▸ PROVIDED TEXT
Labyrinth (1986) | 35th Anniversary | 4K Blu-ray Review

Five years ago, Sony released Labyrinth on 4K for the first time in honor of it’s 30th anniversary. It was a top notch release back then, but a little lacking on the packaging front. Now they are back out with a new version for its 35th anniversary, with some improved specs and a collectible Digibook. The story holds fond memories for those who grew up with it in their childhood, dropping cash on yet another 4K version would bring some hesitation. So is it really worth dropping the cash if you already own the Blu-ray or the existing 4K release? Let’s dig in and find out.

If after checking out the review, you decide to pick it up, you can find it here*: Amazon

Labyrinth 35th Anniversary 4K UltraHD Blu-ray cover

Tech Specs:

Format(s):UltraHD/4K Blu-ray (BD-100)

▸ REQUIREMENT
Reproduce the passage of the Labyrinth 4K review word for word, starting at "Five years ago, Sony" and ending at "Format(s):UltraHD/4K Blu-ray (BD-100)".

▸ INPUT DATA
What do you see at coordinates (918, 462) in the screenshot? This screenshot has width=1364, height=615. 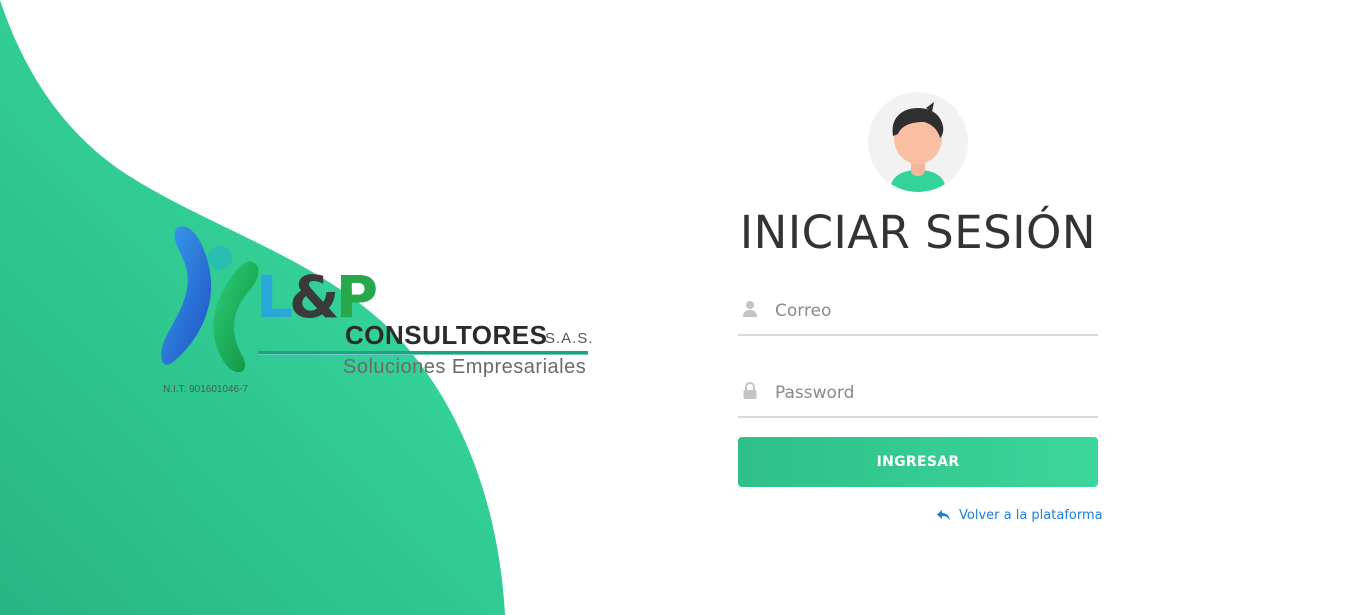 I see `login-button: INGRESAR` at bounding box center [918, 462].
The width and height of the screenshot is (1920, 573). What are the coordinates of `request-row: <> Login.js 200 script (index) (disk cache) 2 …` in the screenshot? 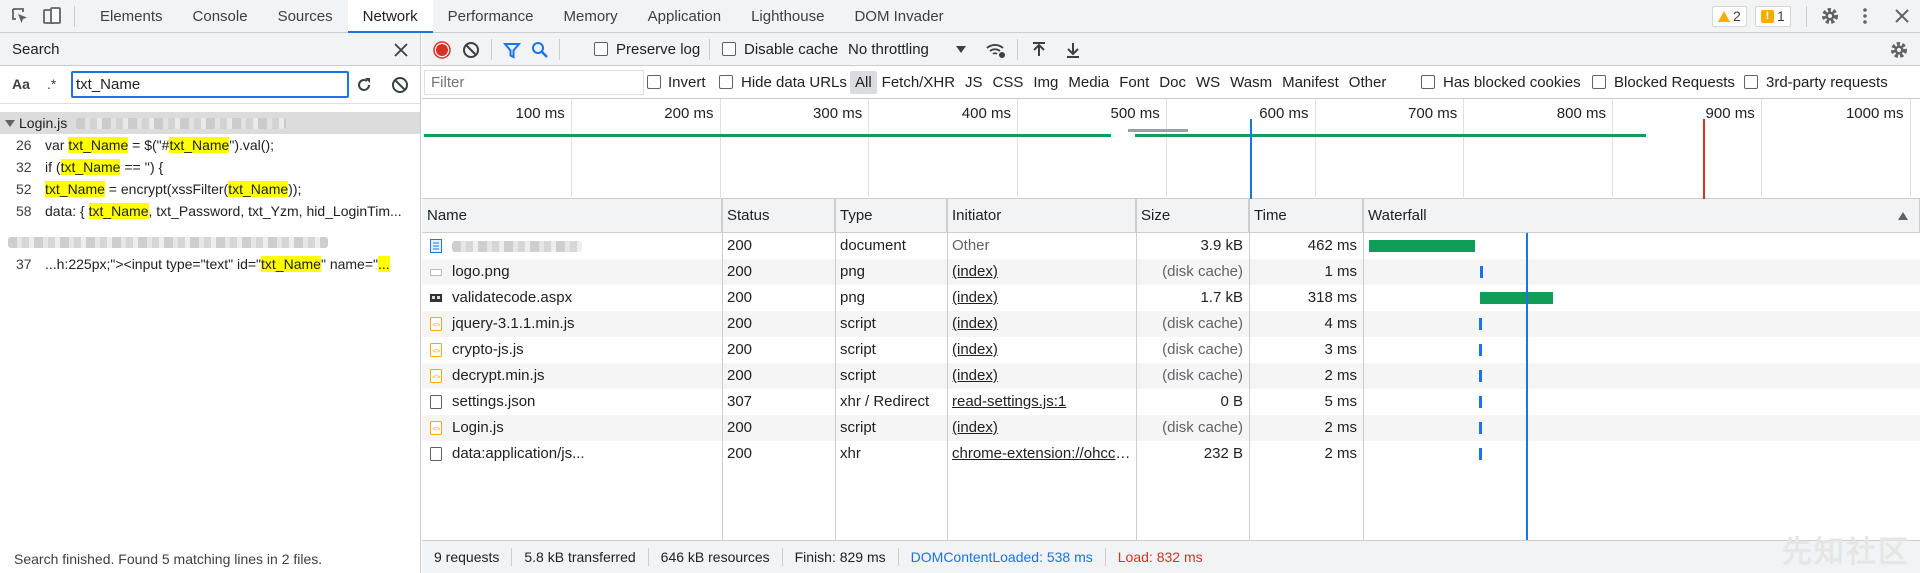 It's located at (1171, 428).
--
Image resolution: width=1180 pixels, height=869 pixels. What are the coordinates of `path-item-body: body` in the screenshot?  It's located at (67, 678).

▸ RESULT BELOW
Five years ago, Sony released Labyrinth on 4K for the first time in honor of it’s 30th anniversary. It was a top notch release back then, but a little lacking on the packaging front. Now they are back out with a new version for its 35th anniversary, with some improved specs and a collectible Digibook. The story holds fond memories for those who grew up with it in their childhood, dropping cash on yet another 4K version would bring some hesitation. So is it really worth dropping the cash if you already own the Blu-ray or the existing 4K release? Let’s dig in and find out.

If after checking out the review, you decide to pick it up, you can find it here*: Amazon

Labyrinth 35th Anniversary 4K UltraHD Blu-ray cover

Tech Specs:

Format(s):UltraHD/4K Blu-ray (BD-100)